Yes, yes, yes! There is such a stress on finding a job even before you graduate from college and I don’t think that anyone ever told me, “Do what you believe in.” I heard plenty of advice like, “Do what you love!” but it’s unrealistic to expect that someone is going to pay me to travel the world for fun, go to the the beach, watch movies, and take naps every day. I know I’ll be a career-gal for a long while; the more time I spend working, the more I know that my job must line up with my morals and I am not afraid to sacrifice a higher salary for a more personally fulfilling job.

I’ll leave you with my absolute favorite – something I know I need to do a better job of keeping in mind since, as cliché as it sounds, time flies and life is short:

8. Don’t model your life after a circus animal. Performing animals do tricks because their trainers throw them peanuts or small fish for doing so. You should aspire to do better. You will be a friend, a parent, a coach, an employee—and so on.
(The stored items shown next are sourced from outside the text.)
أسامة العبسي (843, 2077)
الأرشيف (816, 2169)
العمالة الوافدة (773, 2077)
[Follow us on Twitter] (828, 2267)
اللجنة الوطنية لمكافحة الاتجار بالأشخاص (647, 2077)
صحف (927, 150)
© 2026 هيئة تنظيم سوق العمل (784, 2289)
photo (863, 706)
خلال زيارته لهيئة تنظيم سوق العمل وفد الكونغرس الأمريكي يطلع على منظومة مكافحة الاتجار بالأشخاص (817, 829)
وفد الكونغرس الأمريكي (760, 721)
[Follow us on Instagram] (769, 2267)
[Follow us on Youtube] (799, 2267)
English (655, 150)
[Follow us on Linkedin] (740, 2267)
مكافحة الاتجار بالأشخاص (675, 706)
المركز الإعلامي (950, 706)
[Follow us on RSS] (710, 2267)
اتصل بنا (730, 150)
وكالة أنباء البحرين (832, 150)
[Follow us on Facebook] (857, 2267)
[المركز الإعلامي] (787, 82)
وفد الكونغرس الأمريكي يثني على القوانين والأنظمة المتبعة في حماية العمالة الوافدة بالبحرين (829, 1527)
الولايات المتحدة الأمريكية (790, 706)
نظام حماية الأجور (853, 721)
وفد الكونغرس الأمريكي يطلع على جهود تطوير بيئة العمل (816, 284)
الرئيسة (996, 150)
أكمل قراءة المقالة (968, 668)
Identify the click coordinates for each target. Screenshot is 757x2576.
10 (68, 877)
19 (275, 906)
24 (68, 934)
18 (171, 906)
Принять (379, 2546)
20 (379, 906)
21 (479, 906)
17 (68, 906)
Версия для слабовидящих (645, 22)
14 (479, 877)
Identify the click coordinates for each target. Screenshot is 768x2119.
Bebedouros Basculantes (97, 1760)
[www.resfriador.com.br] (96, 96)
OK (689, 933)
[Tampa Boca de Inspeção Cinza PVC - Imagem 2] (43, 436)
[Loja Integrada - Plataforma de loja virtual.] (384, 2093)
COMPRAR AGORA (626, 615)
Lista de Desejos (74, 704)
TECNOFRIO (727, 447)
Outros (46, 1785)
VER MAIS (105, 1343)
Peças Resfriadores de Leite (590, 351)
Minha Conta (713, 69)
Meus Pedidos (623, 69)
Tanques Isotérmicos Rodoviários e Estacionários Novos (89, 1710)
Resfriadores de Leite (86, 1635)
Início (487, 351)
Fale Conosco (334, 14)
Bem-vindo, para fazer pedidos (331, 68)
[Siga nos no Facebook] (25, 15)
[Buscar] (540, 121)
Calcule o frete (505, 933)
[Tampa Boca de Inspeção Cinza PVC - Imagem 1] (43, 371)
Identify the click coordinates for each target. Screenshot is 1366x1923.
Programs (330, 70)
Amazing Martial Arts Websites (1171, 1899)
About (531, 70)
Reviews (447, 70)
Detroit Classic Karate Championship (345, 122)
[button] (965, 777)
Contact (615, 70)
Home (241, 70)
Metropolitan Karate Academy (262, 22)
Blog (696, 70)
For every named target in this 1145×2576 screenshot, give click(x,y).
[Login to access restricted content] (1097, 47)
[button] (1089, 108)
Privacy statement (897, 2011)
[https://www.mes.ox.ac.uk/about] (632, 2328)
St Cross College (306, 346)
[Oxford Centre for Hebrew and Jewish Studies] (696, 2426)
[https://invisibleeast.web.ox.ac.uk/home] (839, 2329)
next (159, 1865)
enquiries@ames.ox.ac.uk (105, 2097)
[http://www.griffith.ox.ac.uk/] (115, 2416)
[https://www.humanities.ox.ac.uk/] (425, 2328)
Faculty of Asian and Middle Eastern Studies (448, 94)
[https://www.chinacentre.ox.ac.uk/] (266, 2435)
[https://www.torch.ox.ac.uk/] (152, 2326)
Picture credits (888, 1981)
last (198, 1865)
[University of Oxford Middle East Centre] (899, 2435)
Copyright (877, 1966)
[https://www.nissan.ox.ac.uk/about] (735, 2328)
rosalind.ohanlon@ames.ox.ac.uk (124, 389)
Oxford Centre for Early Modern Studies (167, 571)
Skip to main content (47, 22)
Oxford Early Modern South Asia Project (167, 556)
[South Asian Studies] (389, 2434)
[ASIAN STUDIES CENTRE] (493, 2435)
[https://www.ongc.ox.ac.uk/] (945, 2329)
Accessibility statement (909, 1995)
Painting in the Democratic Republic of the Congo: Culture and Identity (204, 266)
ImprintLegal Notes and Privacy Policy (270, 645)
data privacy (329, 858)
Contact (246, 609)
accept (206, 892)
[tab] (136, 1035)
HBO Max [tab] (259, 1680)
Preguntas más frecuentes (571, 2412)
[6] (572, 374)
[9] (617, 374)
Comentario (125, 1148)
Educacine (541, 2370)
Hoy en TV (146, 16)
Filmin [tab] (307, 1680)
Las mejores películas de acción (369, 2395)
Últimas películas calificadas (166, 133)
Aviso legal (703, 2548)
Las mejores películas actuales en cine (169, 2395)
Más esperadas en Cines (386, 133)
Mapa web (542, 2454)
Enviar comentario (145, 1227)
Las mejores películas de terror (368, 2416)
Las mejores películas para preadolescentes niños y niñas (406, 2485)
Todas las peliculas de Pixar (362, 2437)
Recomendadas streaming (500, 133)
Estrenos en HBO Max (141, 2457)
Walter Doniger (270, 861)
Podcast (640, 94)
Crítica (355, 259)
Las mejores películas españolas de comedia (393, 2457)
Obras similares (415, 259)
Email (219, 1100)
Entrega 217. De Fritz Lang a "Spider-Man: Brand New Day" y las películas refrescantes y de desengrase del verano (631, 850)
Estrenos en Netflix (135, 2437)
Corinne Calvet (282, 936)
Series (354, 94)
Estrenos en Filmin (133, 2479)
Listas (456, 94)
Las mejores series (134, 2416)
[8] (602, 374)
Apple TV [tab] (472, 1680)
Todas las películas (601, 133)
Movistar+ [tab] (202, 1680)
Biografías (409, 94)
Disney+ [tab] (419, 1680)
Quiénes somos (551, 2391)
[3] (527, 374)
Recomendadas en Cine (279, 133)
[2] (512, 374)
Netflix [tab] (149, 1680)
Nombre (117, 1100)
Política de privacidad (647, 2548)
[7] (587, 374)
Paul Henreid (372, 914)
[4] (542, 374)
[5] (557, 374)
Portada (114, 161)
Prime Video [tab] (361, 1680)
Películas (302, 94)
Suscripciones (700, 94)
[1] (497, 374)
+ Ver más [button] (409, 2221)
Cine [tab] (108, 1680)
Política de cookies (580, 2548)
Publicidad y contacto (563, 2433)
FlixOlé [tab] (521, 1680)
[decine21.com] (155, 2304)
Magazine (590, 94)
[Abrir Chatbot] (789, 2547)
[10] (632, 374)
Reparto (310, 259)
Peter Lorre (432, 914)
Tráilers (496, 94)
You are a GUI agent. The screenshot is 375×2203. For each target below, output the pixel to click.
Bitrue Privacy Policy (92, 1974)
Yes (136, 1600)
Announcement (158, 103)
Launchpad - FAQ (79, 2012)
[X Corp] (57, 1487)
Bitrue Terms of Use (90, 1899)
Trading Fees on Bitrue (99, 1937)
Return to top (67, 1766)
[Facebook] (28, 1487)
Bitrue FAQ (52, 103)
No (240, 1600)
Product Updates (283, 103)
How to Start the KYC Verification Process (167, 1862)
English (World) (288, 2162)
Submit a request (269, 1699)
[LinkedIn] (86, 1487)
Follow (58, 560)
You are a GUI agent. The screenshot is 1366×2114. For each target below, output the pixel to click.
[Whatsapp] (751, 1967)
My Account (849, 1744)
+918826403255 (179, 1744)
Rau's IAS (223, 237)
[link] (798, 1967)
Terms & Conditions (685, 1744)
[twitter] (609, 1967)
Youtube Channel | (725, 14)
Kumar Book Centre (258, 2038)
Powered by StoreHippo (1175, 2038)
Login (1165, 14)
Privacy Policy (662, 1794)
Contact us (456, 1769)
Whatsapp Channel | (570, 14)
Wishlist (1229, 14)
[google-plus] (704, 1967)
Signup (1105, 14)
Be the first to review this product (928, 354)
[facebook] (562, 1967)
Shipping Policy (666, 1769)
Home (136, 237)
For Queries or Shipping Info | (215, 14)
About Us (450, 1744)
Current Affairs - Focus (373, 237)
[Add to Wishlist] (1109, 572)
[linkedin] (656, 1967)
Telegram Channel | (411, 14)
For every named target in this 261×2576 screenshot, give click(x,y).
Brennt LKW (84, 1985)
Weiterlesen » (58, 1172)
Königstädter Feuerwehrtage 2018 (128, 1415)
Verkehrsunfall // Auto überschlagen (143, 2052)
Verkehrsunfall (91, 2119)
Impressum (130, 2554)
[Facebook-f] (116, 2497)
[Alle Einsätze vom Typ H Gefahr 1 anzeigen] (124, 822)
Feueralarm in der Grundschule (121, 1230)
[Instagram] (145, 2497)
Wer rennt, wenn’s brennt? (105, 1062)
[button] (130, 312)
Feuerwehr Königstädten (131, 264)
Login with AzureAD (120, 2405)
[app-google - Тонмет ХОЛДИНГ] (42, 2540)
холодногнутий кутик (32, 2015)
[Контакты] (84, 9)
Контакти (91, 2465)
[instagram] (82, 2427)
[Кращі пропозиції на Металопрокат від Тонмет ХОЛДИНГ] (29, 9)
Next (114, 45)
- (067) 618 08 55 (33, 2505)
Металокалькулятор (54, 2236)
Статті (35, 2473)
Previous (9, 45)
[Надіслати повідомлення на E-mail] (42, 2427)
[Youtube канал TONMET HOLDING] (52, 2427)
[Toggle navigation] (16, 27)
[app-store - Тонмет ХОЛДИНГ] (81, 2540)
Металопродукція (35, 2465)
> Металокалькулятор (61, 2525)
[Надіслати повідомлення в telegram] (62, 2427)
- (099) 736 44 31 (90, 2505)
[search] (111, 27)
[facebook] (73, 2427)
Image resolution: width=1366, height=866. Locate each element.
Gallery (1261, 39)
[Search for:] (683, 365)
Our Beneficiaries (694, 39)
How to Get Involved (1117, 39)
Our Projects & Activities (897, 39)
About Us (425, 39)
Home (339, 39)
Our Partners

But only in your job will you be explicitly evaluated and rewarded for your performance. Don’t let your life decisions be distorted by the fact that your boss is the only one tossing you peanuts. If you leave a work task undone in order to meet a friend for dinner, then you are “shirking” your work. But it’s also true that if you cancel dinner to finish your work, then you are shirking your friendship. That’s just not how we usually think of it.

I hope you enjoy as much as I did – and on that note, good luck to the class of 2012!